I have brain-drain from lots of dissertation chapter editing, so it’s mostly links tonight:
That was a busy week! Two cross-half-the-country trips, both overnight, and I somehow managed to avoid the worst snarls of weather-related travel drama. But I’m very glad to be back in Austin, where it’s supposed to hit 70 this weekend. Texas, sometimes I love you a lot.
I keep tagging things to post here and didn’t even have the time to start a post until Wednesday — when I once again had to get the site taken down to address another security issue. Sigh. And once again, all is now fixed and fine. But I do wish whatever opportunistic bot has grown fond of my site would leave it alone.
Here are some of the things I’ve been wanting to link:
- Anne Sexton reading her poetry and being precisely as magnetic and dramatic as you’d imagine.
- On the topic of women writers, VIDA’s incredibly disheartening charts comparing the presence of women writers in popular print outlets to their presence as reviewers, etc.
- Contact your members of Congress and urge them to support the National Endowment for the Humanities (and NPR, and Planned Parenthood, while you’re at it).
- The text of Much Ado About Nothing, because something made me think of it while I was writing Killingly the other day. (The scene with Beatrice refusing Count Pedro, specifically.)
- Rice will be hosting THATCamp Texas in April.
- Are you female and anemic, and have you been told that you’re anemic because you’re female? Here’s an instructive study in how gendering health problems isn’t always a great idea.
- Francis Ford Coppola talks about being a director, creativity, and confidence.

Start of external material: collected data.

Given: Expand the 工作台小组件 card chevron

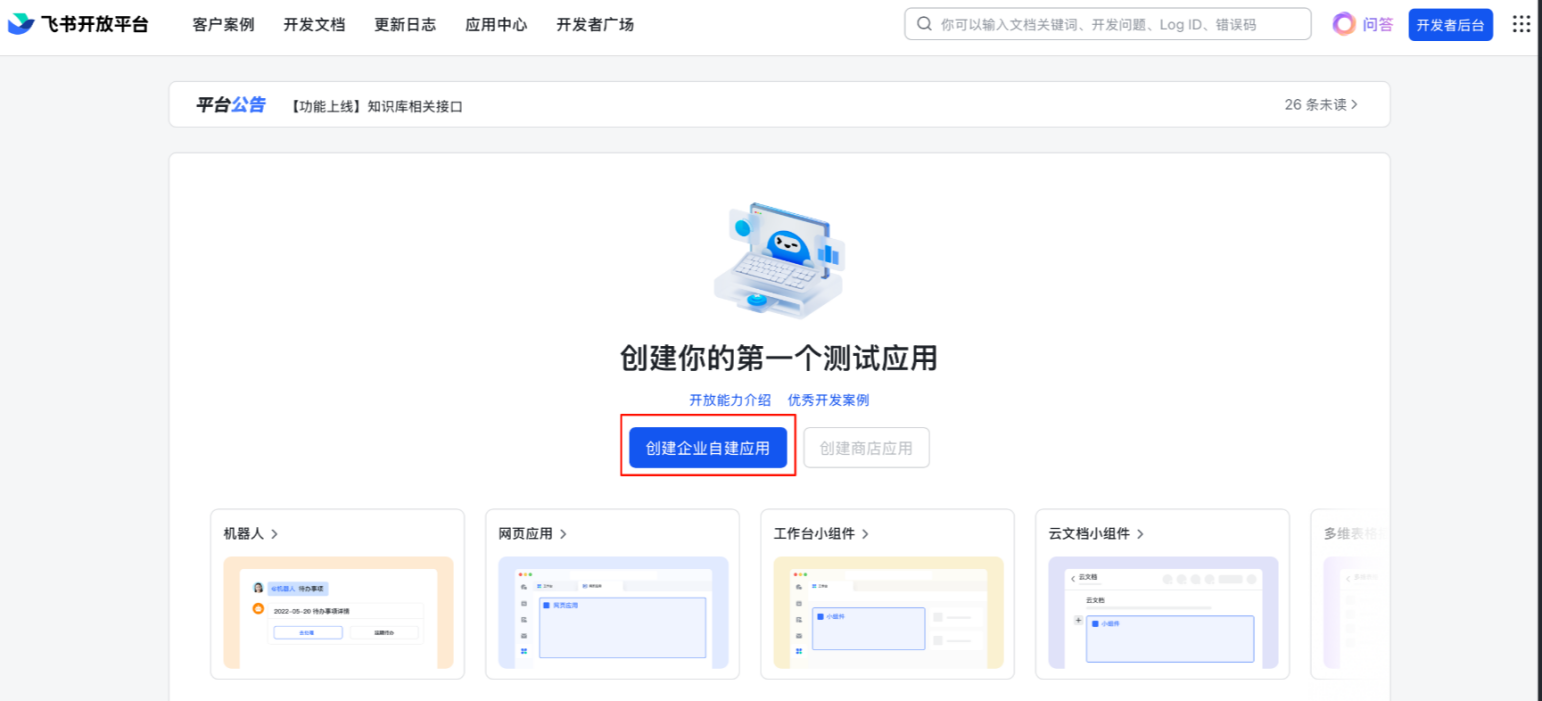Looking at the screenshot, I should [866, 534].
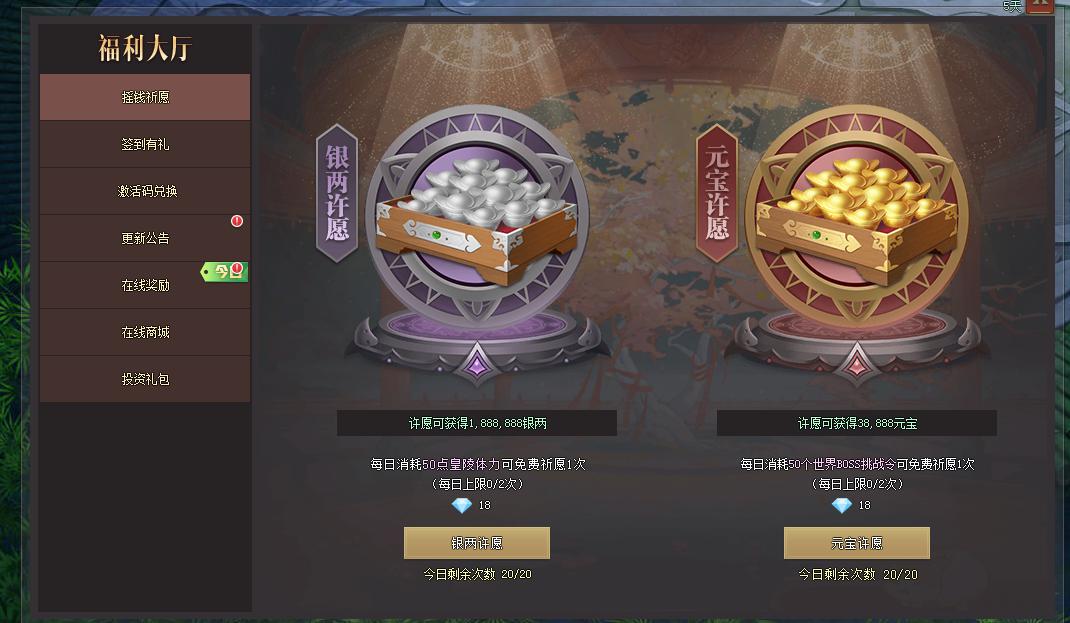The width and height of the screenshot is (1070, 623).
Task: Go to 在线奖励 section
Action: coord(145,285)
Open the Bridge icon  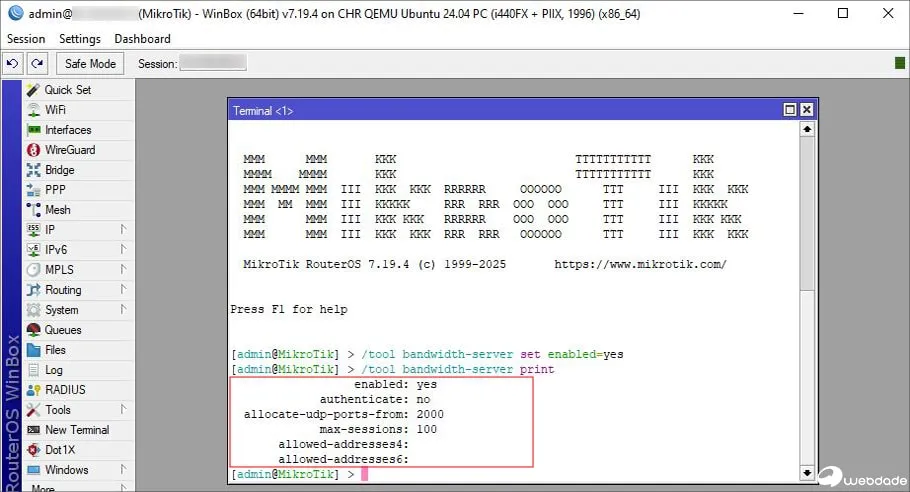(33, 170)
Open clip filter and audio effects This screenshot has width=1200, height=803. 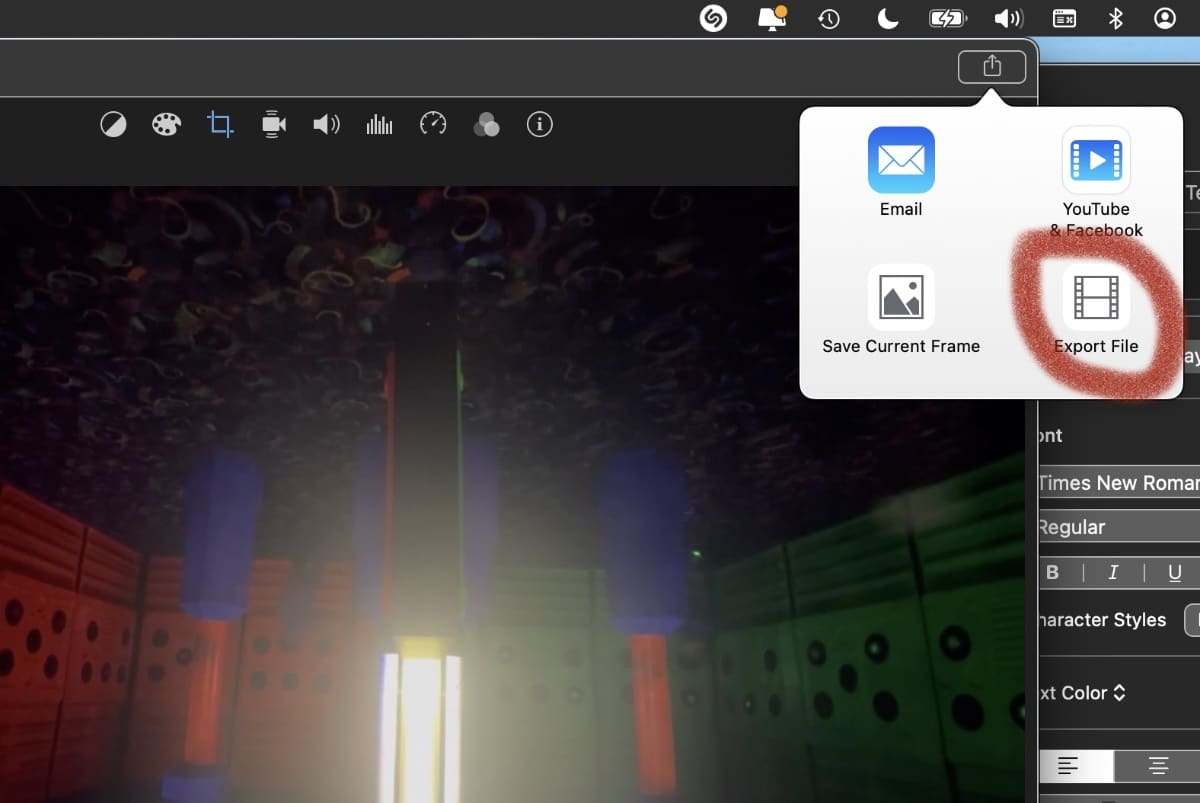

- The Stanford Literary Lab publishes a report on studying computer analysis of genre; unsurprisingly, it’s complicated: “You take David Copperfield, run it through a program without any human input – ‘unsupervised’, as the expression goes – and … can the program figure out whether it’s a gothic novel or a Bildungsroman? The answer is, fundamentally, Yes: but a Yes with so many complications that it is necessary to look at the entire process of our study. These are new methods we are using, and with new methods the process is almost as important as the results.”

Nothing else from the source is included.